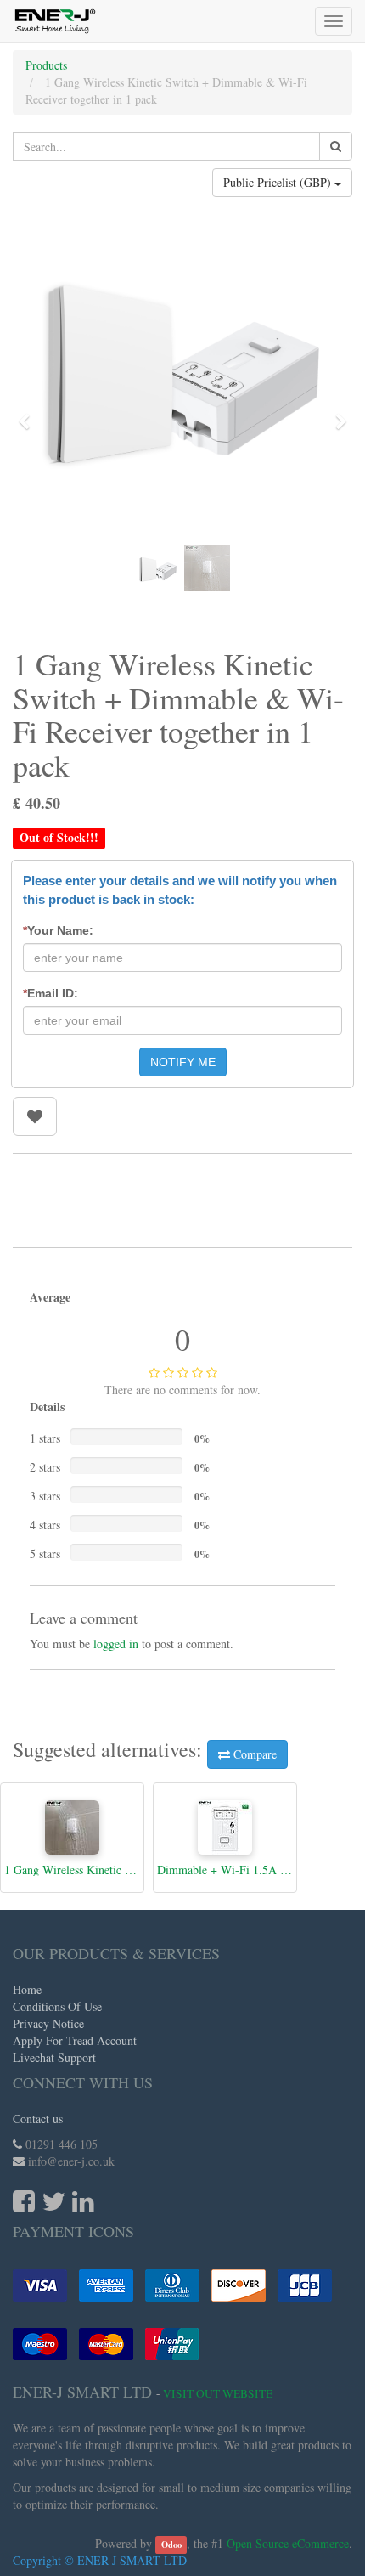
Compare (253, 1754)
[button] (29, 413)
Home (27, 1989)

==

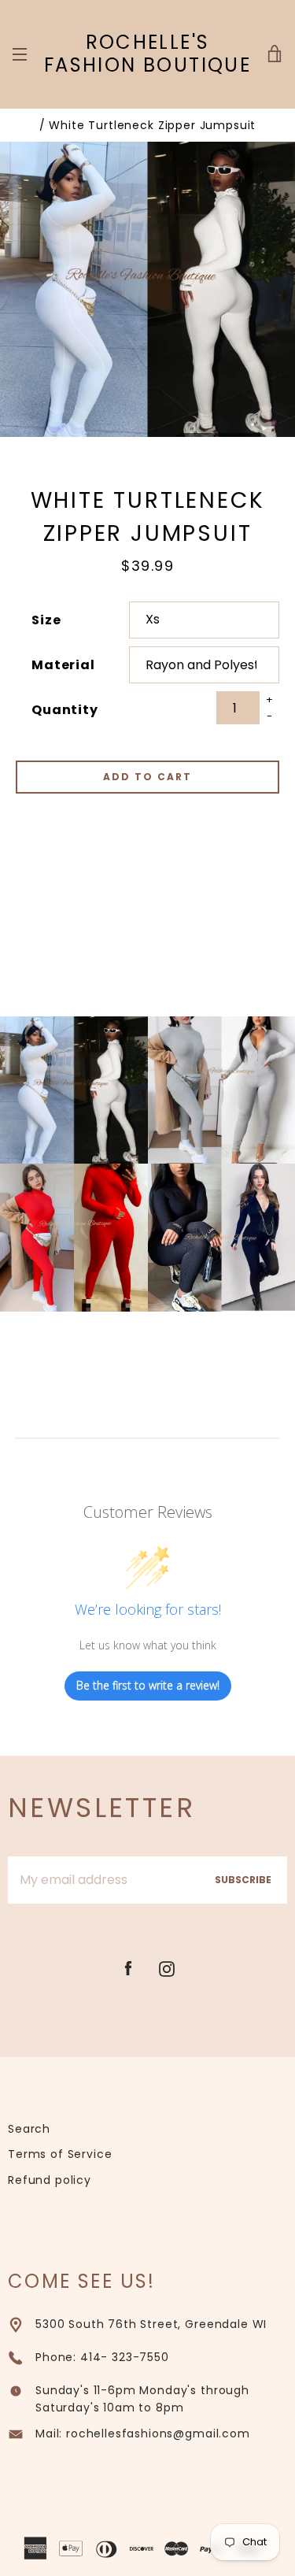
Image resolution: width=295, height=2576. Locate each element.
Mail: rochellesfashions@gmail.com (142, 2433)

AIM OF THE TASK:
Word for word, restate the lines of the listing above starting at the line with "Image resolution: width=295, height=2576." and ending at the line with "Mail: rochellesfashions@gmail.com (142, 2433)", and nothing outside them.

ANSWER TO THIS PROBLEM:
Image resolution: width=295, height=2576. Locate each element.
Mail: rochellesfashions@gmail.com (142, 2433)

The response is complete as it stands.